ST. PETERSBURG — As of Monday, tow trucks are once again a crime-fighting tool.
An old city ordinance that allows police to impound vehicles used to solicit a prostitute, make a drug deal or carry illegal drugs, is back. Police began enforcing it this week.
"It gives us another set of consequences to help deter those crimes," said St. Petersburg Police Department spokesman Bill Proffitt.
Offenders will have to pay $500 to recover their vehicle, in addition to towing and storage fees. They have 15 days to contest the seizure, but if no action is taken within 30 days, the vehicle will be turned over to the towing company.
Police need probable cause to impound a car. Only owners and co-owners are affected.
The ordinance first went into effect in 1999, when St. Petersburg took a cue from other Florida cities that had adopted similar measures. It was voluntarily suspended in 2003 while a lawsuit, Mulligan vs. Hollywood, Fla., went through the legal system.
In Hollywood, a car is turned over to the city at the end of 30 days, and a city official hears any case that is contested. The lawsuit charged that the process favored the city.
It argued that, in essence, the ordinance allowed the city to permanently seize the vehicle. It pointed out that a state law that allows a seizure for cars used in the commission of felonies already exists.
But an appeals court found that there was a distinction between the ordinance and the state law. The ordinance was in fact, an impoundment, which is temporary, and not a seizure, which is permanent. Furthermore, the ordinance applies to misdemeanors.

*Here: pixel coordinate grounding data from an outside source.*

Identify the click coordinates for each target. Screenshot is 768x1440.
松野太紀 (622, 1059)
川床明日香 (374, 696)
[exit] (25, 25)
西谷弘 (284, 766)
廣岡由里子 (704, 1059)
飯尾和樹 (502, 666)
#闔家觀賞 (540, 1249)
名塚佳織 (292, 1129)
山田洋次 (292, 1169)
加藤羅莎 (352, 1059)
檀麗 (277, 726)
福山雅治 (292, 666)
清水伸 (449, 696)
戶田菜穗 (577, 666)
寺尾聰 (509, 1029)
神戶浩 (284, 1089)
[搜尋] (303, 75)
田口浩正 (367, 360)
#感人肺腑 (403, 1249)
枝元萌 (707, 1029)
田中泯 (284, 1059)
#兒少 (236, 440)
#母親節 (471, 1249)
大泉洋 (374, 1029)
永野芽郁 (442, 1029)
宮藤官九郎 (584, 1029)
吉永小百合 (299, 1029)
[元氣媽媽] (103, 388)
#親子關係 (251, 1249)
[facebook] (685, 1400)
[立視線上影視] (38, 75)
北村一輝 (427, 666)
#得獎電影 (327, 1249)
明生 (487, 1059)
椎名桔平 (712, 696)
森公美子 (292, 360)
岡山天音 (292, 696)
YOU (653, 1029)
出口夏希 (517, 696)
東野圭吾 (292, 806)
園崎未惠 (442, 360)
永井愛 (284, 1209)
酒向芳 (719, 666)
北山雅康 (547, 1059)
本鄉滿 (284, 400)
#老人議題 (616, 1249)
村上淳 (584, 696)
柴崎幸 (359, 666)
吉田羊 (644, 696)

The rules in St. Petersburg are different enough that the issues brought up in the lawsuit did not apply. A car is not turned over to the city and those who hear the cases are not city employees.
"In reality we never had a problem with our ordinance, but in an abundance of caution, and out of fairness to everybody, we simply stopped the process," said Don Gibson, legal adviser for the St. Petersburg Police Department.
Thanks to the ordinance, 604 cars were impounded from 1999 to 2003, and $260,250 flowed into city coffers, according to police statistics.